Education Secretary Ruth Kelly set out the compromise in a letter to the head of the Commons education committee, which criticised parts of the original plans.
"We entirely understand why people want a clear assurance that the purpose of these reforms is neither a back door way of reintroducing academic selection nor preventing local authorities carrying out their necessary strategic oversight," she said.
Ms Kelly's deputy, Jacqui Smith, insisted the letter was not a climbdown but showed the plans were about raising standards for all children.
The compromise stresses that local councils would have an overview of education in their areas.
Existing admissions forums will get new powers to complain to the schools adjudicator if they believe schools are not abiding by the admissions code.
The national admissions code is also to get more legal teeth, although it will not be written wholesale into the law books.
And there will be a specific ban on any schools interviewing pupils or parents.
Only a very small number of schools use interviews but MPs on the Commons education select committee wanted new rules to ban them.
Ministers have, however, explicitly rejected calls for schools to be set "benchmarks" for the number of children from poorer backgrounds they should admit.

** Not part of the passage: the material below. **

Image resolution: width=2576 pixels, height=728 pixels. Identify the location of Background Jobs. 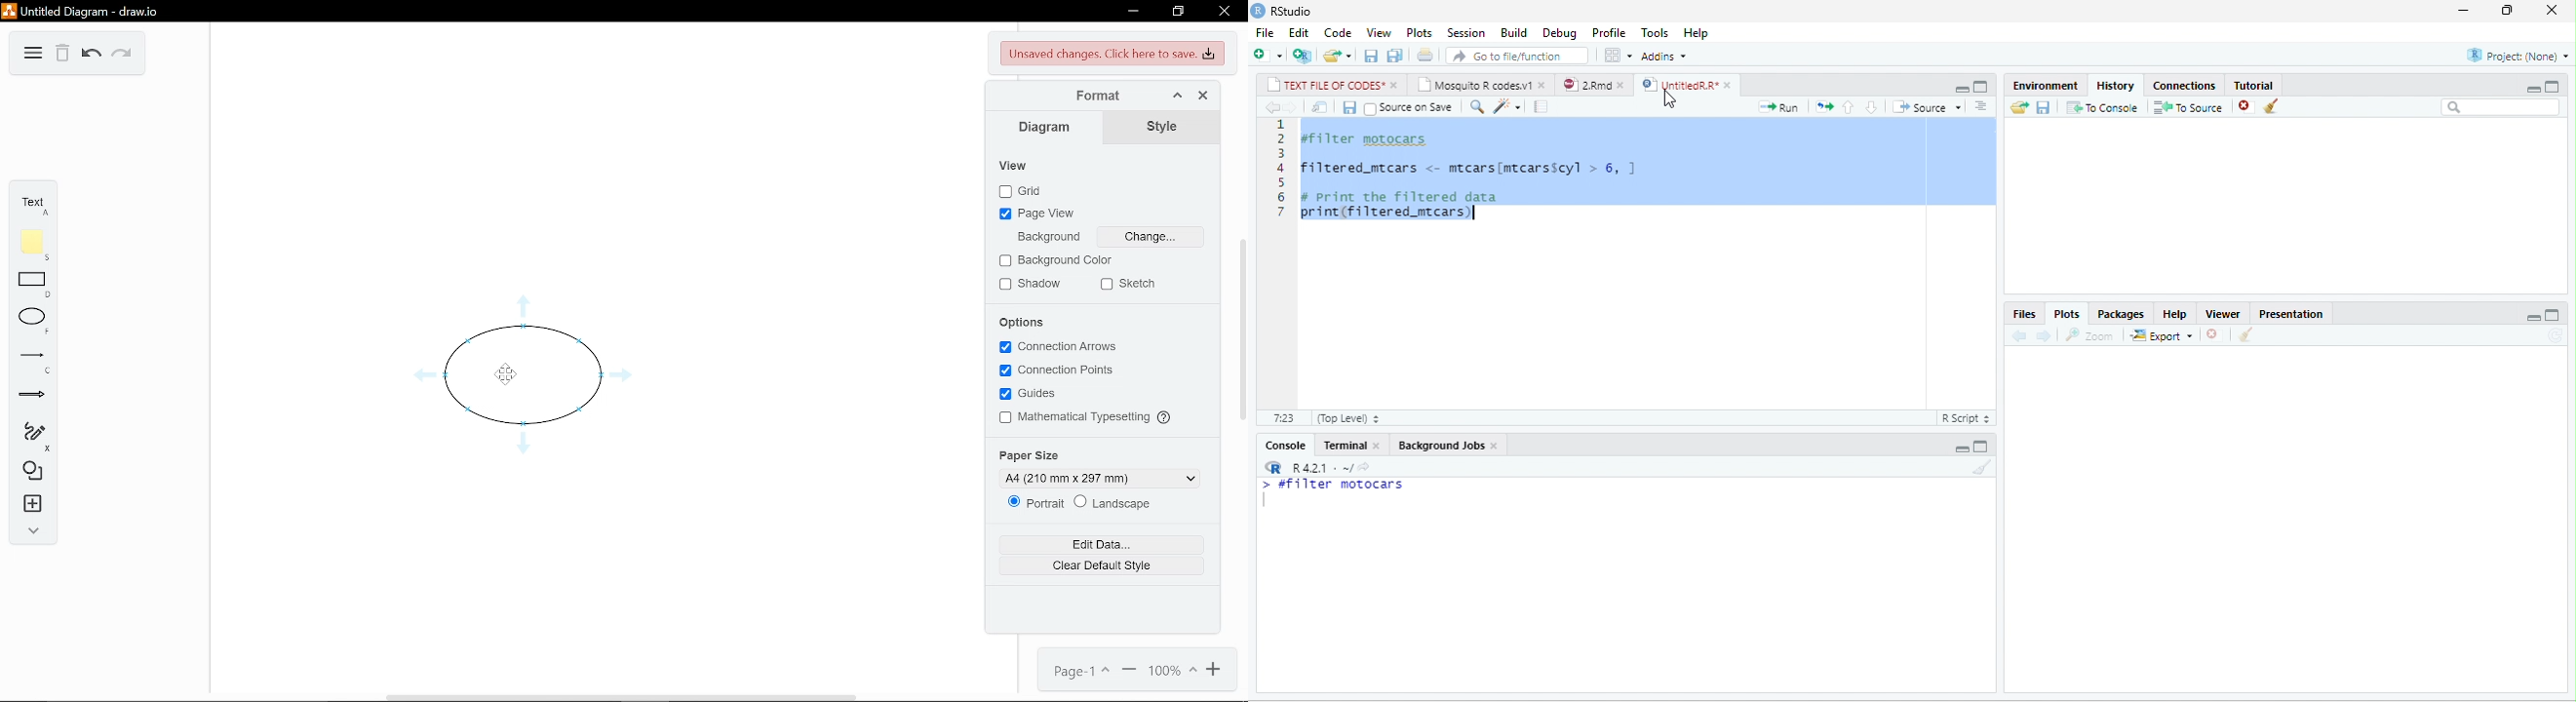
(1440, 445).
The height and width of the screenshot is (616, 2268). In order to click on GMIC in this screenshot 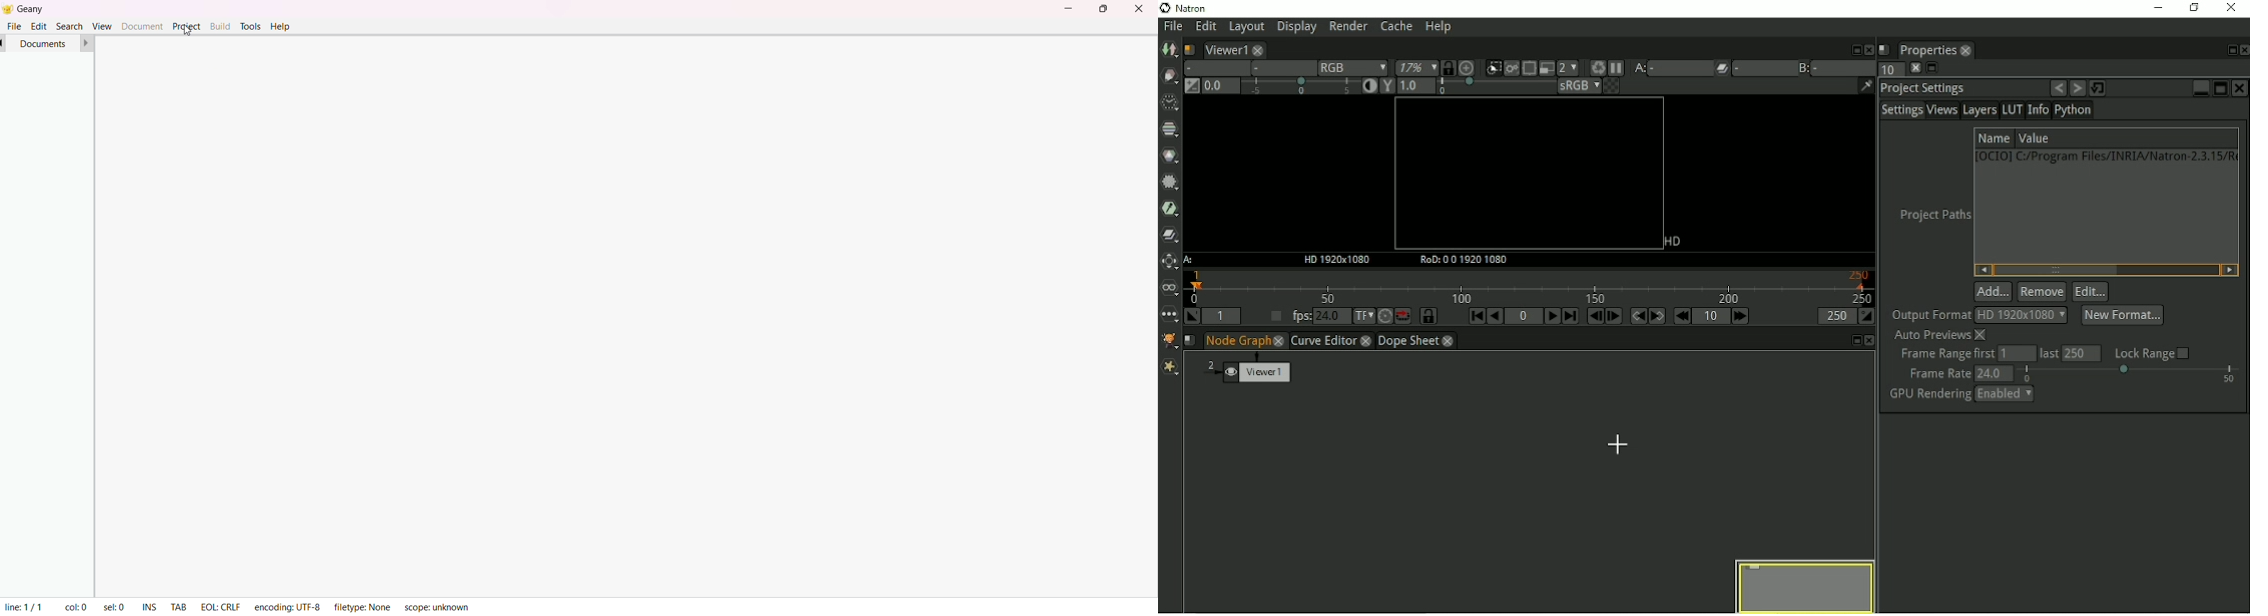, I will do `click(1169, 341)`.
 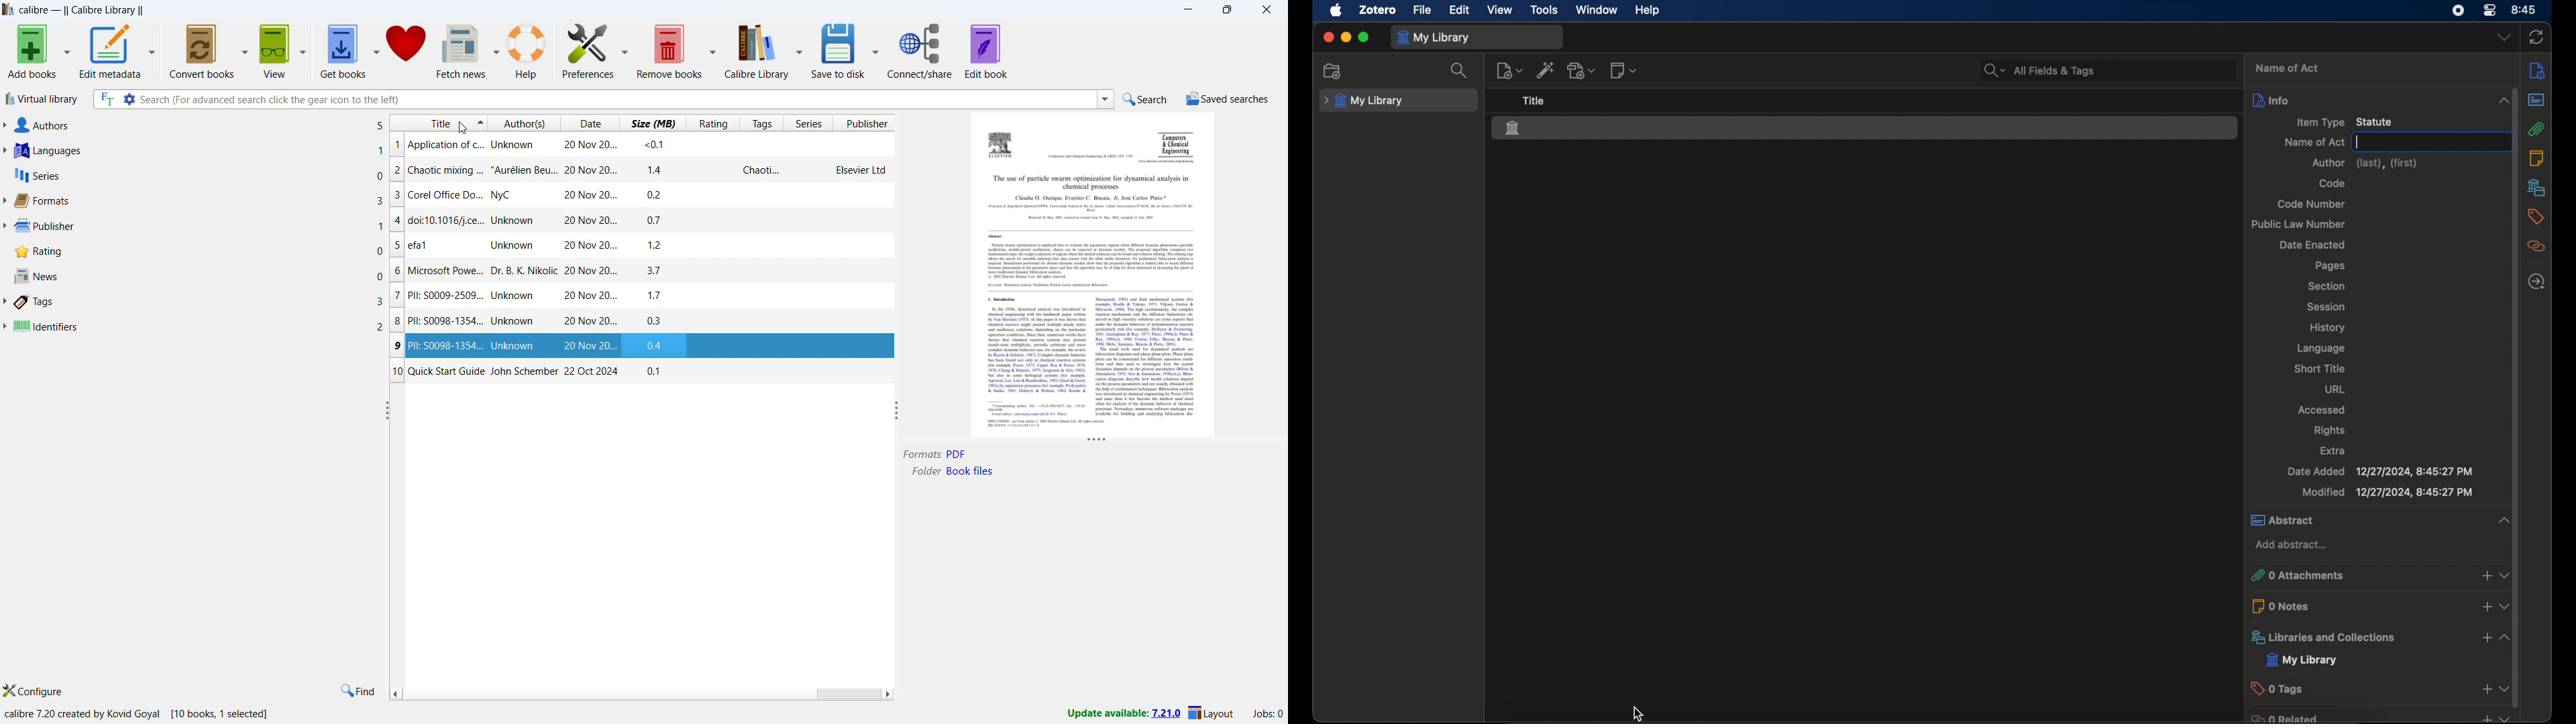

The compromise means local councils could challenge plans from the new generation of "trust" schools to expand.
And critical Labour MPs have won their struggle to maintain councils' right to open new "community" schools.
Originally, ministers intended to open up the schooling market by allowing only alternative providers - businesses and parents, for example - to build new schools.
A group of MPs and peers who have spearheaded opposition to the original government plans discussed the compromise offer on Monday evening.
Former minister Lady Morris said the government had shown it wanted to make significant changes to quell their concerns.
But she said: "There is a lot of detail to be hammered out, there is a lot of uncertainty and still some unanswered questions."
Barry Sheerman, chairman of the Commons education committee, said the plans had not been "watered down", but the extra safeguards would be backed by the majority of Labour MPs.
Conservative shadow education secretary David Willetts said his party would only decide how to vote on the plans when the Education Bill was published later this month.
But he said: "It is very disappointing that Tony Blair is making concessions to his back benchers rather than standing up for parents and a better education."
Lib Dem education spokesman Ed Davey demanded "major change, not minor compromise" on the reform plans.
"On issues like fair admissions to the local schools, ministers will have to go in to full scale reverse," he said.
Steve Sinnott, general secretary of the National Union of Teachers, welcomed the changes, saying: "The government seems to have recognised the dangers inherent in its original proposals."
News of the compromise comes as Tony Blair prepares to be questioned by the Commons liaison committee of senior MPs on Tuesday.
The prime minister, who has admitted walking a "high wire act" over the reforms, spent the weekend finalising the package at his Chequers country retreat.